SET EXERCISE 1 ->
From the article below about the Hope Library, list the regions that the refugees mostly came from.

READING TEXT ->
▬▬▬▬▬▬

Karen Morrow: Welcoming refugees by loving their children

Karen Morrow, with a child in the Hope Library

Karen Morrow, with a child in the Hope Library

By Marv Knox


Late Monday mornings, the foyer of Kingdom Manifesters International Ministries
sounds like the United Nations. Children from all over—all over the world, not just all over their
neighborhood—stream into the building.


They laugh and talk, and many carry books. Most stop in the middle of the room to
greet a smiling woman whose love they’re learning to count on, even as they learn to speak and
read English.


They’re on their way to Hope Library, tucked into a corner of the building. It’s the
newest ministry sponsored by Karen Morrow, a Cooperative Baptist Fellowship missionary in
Fort Worth, Texas—the woman who dispenses hugs to the children, as well as to many of their
mothers.


They’re international refugees legally resettled by the U.S. government. Although they
arrived from many nations, mostly in the Middle East, western Asia and Africa, a common
denominator is violence. They fled civil war, or ethnic and religious persecution, or all of the
above.

▬▬▬▬▬▬

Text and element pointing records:
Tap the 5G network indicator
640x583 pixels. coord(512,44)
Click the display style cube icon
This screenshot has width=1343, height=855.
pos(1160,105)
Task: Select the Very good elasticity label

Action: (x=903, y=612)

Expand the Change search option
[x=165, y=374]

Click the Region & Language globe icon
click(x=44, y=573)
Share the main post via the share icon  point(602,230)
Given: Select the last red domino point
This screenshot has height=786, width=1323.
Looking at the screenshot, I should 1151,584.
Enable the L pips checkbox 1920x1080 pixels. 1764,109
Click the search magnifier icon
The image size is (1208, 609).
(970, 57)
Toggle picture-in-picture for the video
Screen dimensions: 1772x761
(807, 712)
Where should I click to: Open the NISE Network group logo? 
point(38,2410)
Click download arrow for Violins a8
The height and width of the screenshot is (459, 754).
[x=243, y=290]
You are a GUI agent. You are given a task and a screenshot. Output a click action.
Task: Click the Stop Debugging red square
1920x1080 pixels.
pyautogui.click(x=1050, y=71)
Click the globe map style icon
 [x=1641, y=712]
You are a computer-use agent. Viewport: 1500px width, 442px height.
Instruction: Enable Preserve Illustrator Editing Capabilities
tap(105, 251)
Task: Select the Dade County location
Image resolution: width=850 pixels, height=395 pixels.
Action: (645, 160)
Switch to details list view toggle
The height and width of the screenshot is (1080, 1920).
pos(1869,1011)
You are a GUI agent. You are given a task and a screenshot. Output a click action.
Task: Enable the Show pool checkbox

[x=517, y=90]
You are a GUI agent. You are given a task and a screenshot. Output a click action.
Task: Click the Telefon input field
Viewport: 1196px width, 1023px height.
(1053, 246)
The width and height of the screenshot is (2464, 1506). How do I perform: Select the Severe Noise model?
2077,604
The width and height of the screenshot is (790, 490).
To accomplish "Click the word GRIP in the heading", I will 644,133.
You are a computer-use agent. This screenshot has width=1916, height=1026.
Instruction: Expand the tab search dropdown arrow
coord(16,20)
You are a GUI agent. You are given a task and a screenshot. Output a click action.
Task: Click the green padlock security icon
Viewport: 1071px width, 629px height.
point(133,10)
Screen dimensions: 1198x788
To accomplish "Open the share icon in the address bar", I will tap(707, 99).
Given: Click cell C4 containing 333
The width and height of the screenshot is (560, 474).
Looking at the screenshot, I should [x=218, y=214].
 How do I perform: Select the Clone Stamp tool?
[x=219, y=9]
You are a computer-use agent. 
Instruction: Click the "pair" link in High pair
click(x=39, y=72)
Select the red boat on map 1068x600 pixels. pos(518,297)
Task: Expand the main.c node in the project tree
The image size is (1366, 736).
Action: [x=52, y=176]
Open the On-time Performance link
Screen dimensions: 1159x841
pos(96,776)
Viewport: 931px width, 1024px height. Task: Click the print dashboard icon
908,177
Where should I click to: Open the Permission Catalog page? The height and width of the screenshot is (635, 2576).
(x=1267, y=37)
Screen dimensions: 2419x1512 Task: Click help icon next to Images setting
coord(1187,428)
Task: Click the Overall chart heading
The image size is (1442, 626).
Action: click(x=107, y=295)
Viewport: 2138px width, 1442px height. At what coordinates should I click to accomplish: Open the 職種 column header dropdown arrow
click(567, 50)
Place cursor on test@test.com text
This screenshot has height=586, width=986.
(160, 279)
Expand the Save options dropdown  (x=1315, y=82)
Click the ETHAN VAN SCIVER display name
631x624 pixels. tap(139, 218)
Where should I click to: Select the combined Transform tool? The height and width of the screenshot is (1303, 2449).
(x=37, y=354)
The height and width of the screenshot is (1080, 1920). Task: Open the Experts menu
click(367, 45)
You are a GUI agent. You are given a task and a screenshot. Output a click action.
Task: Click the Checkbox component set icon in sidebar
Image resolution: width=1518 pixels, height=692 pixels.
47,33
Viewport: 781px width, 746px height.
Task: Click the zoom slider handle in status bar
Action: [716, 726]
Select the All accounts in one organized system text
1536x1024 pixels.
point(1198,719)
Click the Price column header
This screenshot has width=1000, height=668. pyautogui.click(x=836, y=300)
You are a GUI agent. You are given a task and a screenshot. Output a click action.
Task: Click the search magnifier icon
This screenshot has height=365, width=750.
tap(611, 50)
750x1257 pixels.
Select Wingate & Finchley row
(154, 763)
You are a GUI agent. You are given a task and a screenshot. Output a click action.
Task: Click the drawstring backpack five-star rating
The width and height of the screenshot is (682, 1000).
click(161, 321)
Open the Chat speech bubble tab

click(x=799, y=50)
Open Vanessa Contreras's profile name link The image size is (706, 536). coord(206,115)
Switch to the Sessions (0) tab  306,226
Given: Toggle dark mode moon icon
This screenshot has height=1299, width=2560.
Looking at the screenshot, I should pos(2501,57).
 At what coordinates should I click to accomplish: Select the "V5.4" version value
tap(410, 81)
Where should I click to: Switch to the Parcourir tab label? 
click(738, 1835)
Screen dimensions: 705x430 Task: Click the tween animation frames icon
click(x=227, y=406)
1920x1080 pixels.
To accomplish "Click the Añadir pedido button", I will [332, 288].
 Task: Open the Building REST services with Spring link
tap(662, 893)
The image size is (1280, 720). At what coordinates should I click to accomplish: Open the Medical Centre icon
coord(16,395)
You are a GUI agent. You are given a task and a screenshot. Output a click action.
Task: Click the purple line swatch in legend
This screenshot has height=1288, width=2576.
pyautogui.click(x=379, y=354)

▬▬▬▬▬▬

SET EXERCISE 2 ->
Update the listing from the line with "Viewport: 2138px width, 1442px" up to and including the line with "point(1198,719)", changing "dropdown" to "drop-down" and keeping everything else the same. Return only those lines.

COMPLETE RESPONSE 1 ->
the Middle East, western Asia, Africa

COMPLETE RESPONSE 2 ->
Viewport: 2138px width, 1442px height. At what coordinates should I click to accomplish: Open the 職種 column header drop-down arrow
click(567, 50)
Place cursor on test@test.com text
This screenshot has height=586, width=986.
(160, 279)
Expand the Save options drop-down  (x=1315, y=82)
Click the ETHAN VAN SCIVER display name
631x624 pixels. tap(139, 218)
Where should I click to: Select the combined Transform tool? The height and width of the screenshot is (1303, 2449).
(x=37, y=354)
The height and width of the screenshot is (1080, 1920). Task: Open the Experts menu
click(367, 45)
You are a GUI agent. You are given a task and a screenshot. Output a click action.
Task: Click the Checkbox component set icon in sidebar
Image resolution: width=1518 pixels, height=692 pixels.
47,33
Viewport: 781px width, 746px height.
Task: Click the zoom slider handle in status bar
Action: [716, 726]
Select the All accounts in one organized system text
1536x1024 pixels.
point(1198,719)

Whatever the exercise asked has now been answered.